Santhià, ridente comune di 5000 anime (all’epoca almeno, ora sono un po’ di più), sparpagliate su un vastissimo lembo della pianura padana alle porte di Vercelli. Santhià è nota, tra le altre cose, per una antichissima tradizione carnascialesca. Tradizione che certo avrà influito sul contegno dei nostri tre protagonisti.
Ma Santhià è anche uno degli snodi fondamentali della Via Francigena. Vi si fermò, seguendo la strada verso Roma, l’arcivescovo di Canterrbury più di 1000 anni fa. Esisteva una piccola chiesa dedicata a Santa Agata, o meglio Sancta Agatha, da cui appunto Santhià.
Non è un caso che il Duomo sia ancora dedicato alla santa catanese, e vi raccontò questo perché la nostra storia si svolge proprio all’interno del Duomo, meglio noto come: la Chiesa collegiata di Sant’Agata.
What?
Eh… qui viene il bello. Provo a spiegarlo in parole semplici: la sera del 31 ottobre (che non era ancora Halloween, ma il clima evidentemente non doveva essere dissimile) i nostri tre baldi giovini avevano fatto una scommessa.
Di storie di scommesse ne so qualcosa (ci ho scritto un libro di Massime dal Passato…) e vi posso assicurare che questa non era niente male: Paolo Garzone e Giovanni Boschetti avevano sfidato il loro amico Francesco Margara a (riporto testualmente dalla sentenza): “traversare la chiesa parrocchiale in maniche di camicia nel momento solenne della elevazione del Santissimo Sacramento, che doveva aver luogo durante la celebrazione della messa grande, quando la chiesa doveva esser piena di fedeli per assistere alla messa“.
Avete capito i maramaldi?
Il fatto che potesse essere oggetto di sfida presentarsi in chiesa solo con una camicia rende perfettamente l’idea di come era pensato il dress code religious dell’epoca.

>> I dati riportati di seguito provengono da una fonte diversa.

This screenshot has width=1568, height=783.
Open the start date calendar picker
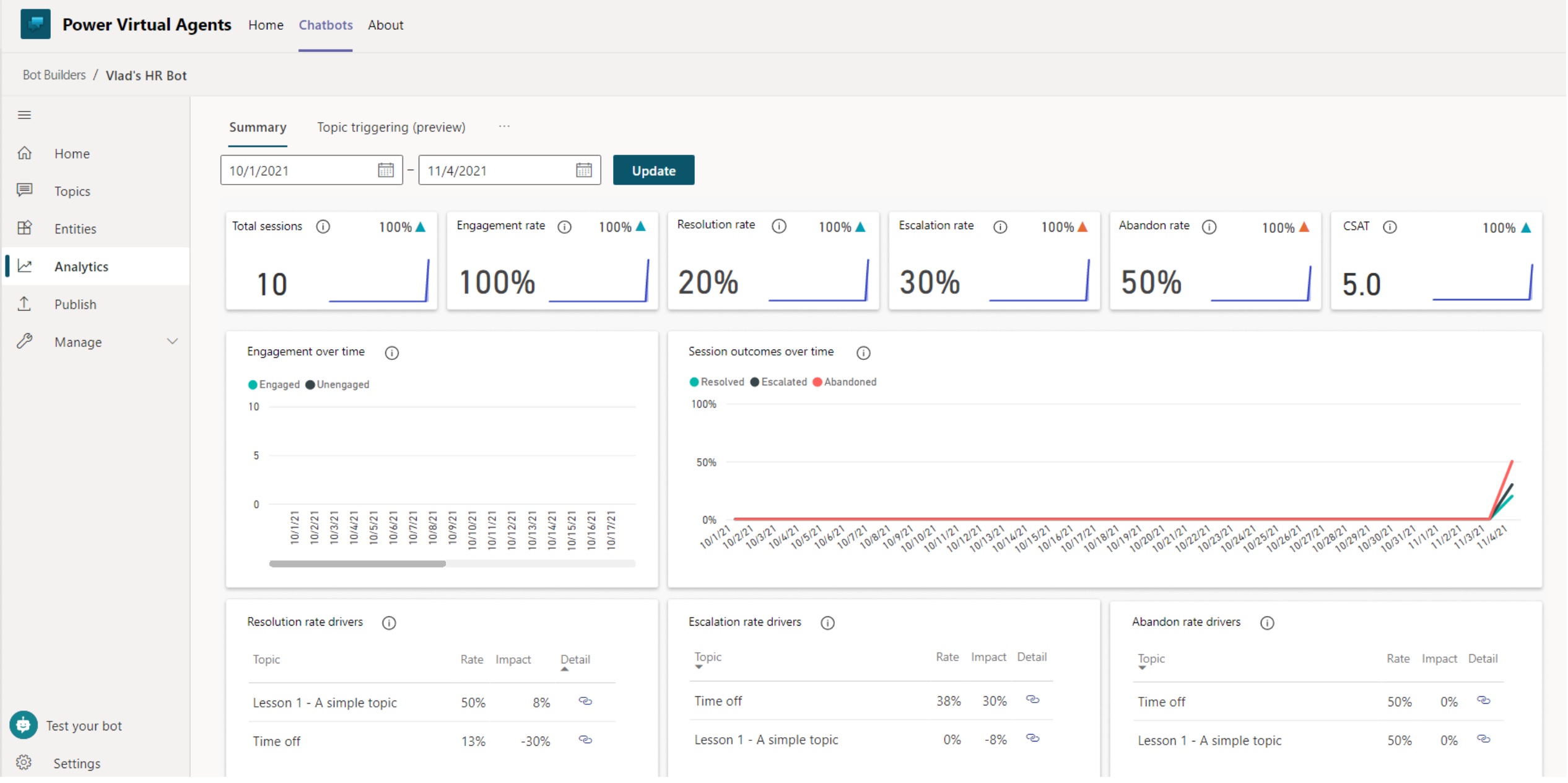click(x=385, y=170)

Avevano anche scommesso tre lire sul poco coraggio del Margara, certi che si sarebbe tirato indietro all’ultimo istante, davanti all’ “assurdo” cimento.

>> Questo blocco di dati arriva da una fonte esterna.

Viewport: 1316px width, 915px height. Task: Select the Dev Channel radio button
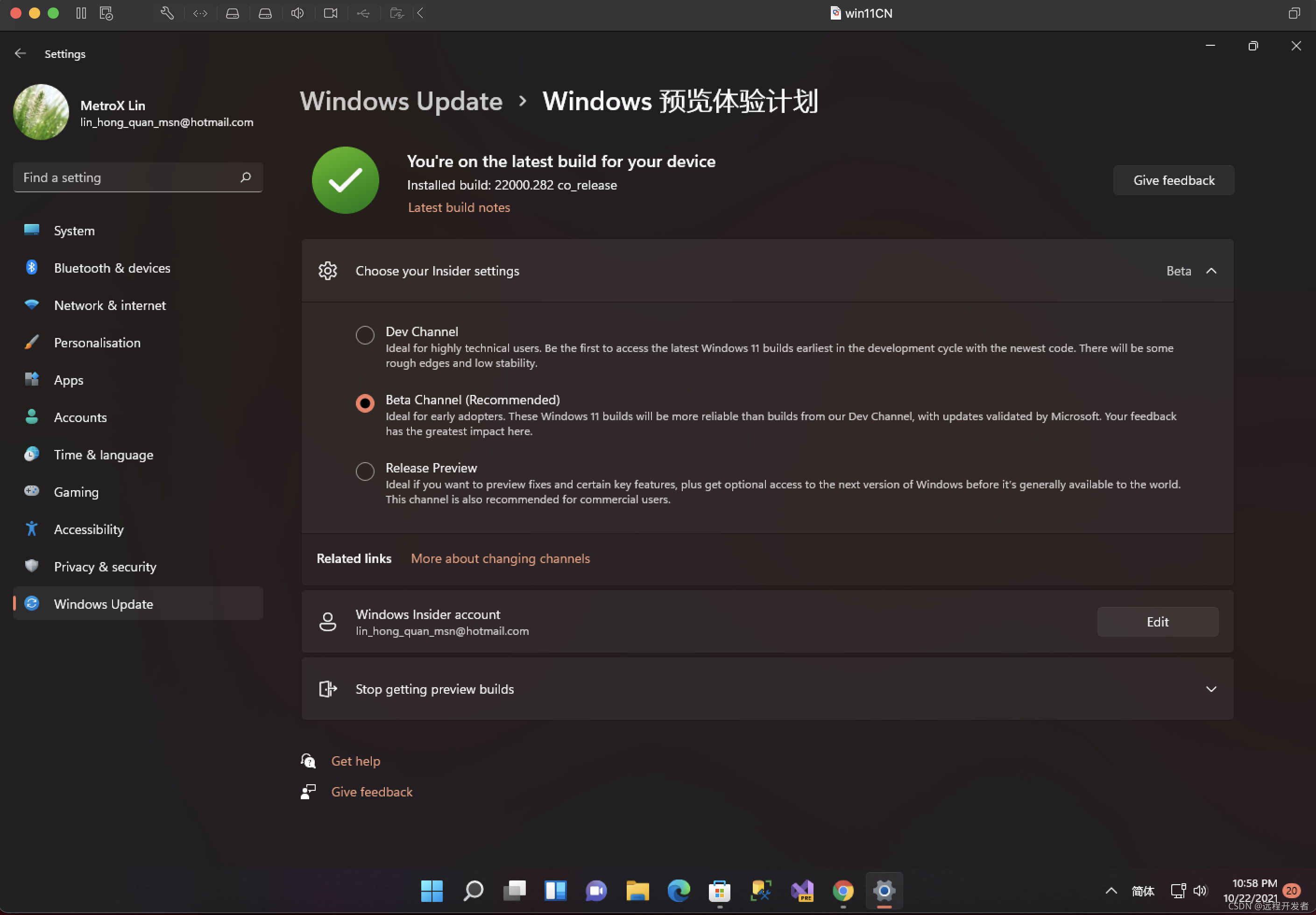tap(365, 335)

Invece Francesco Margara di coraggio ne aveva eccome!
Il giorno dopo, 1 novembre si diceva, proprio nel momento solennissimo della elevazione del Santissimo Sacramento, senza giacca (e “senza gilet“, precisa la sentenza…) fece il giro della chiesa con “passo frettoloso” passando persino davanti all’altare e “producendo distrazione” nei fedeli.
Why?
E siamo giunti alla fatidica domanda: “perché?”.

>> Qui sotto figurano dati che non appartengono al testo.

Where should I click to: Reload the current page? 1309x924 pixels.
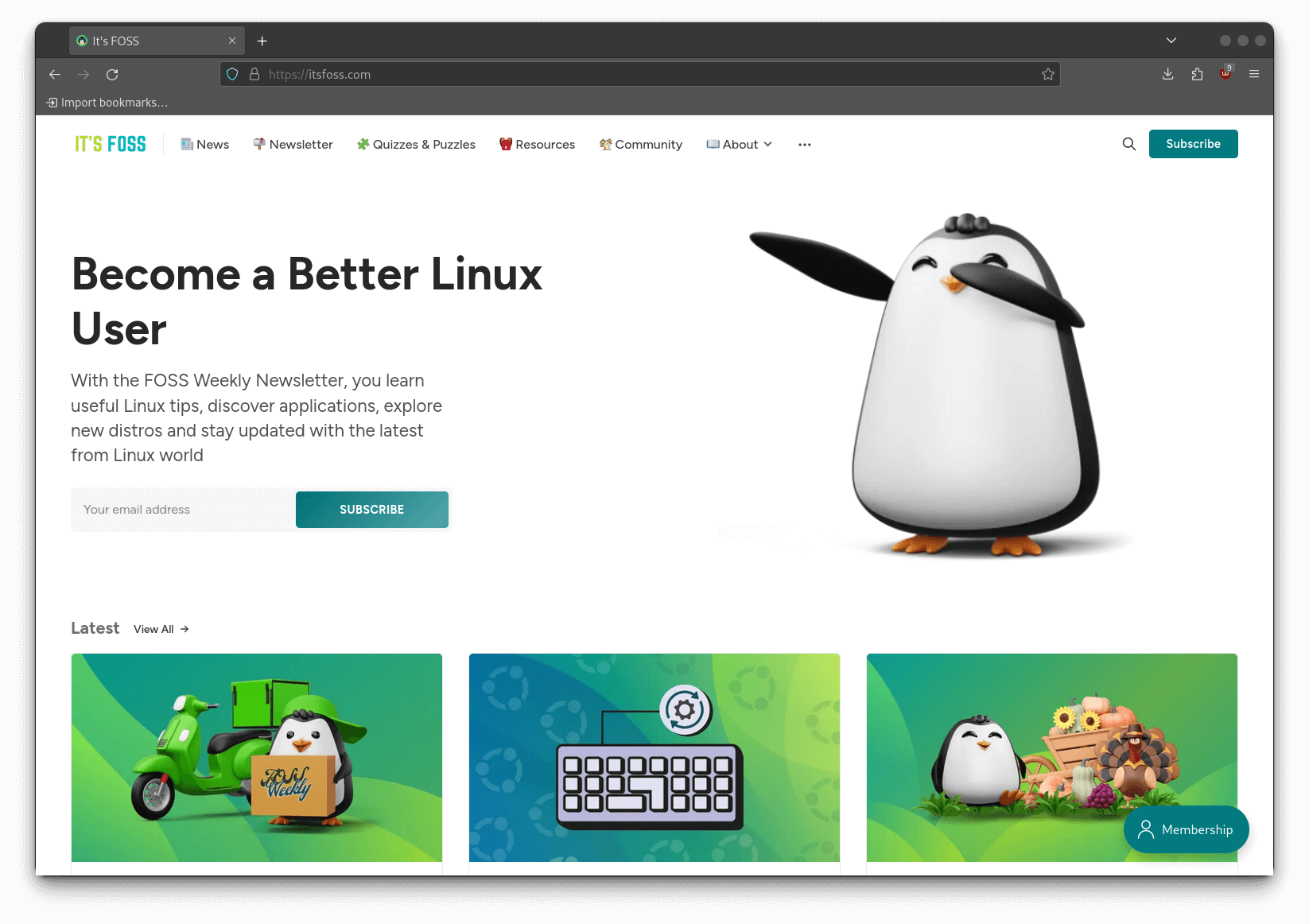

Ecco, io a essere onesto un perché non ce l’ho. Mi sento solo di solidarizzare con i tre amici e in particolare con Francesco Margara. L’insano gesto dovette sembrare davvero sconveniente, dato che i tre impavidi amici furono processati tutti per turbamento doloso di funzioni sacre. Furono condannati addirittura a una multa e a qualche settimana di detenzione (un mese per il vero protagonista della incursione). Francesco Margara è definito persino “matto” dalla Cassazione.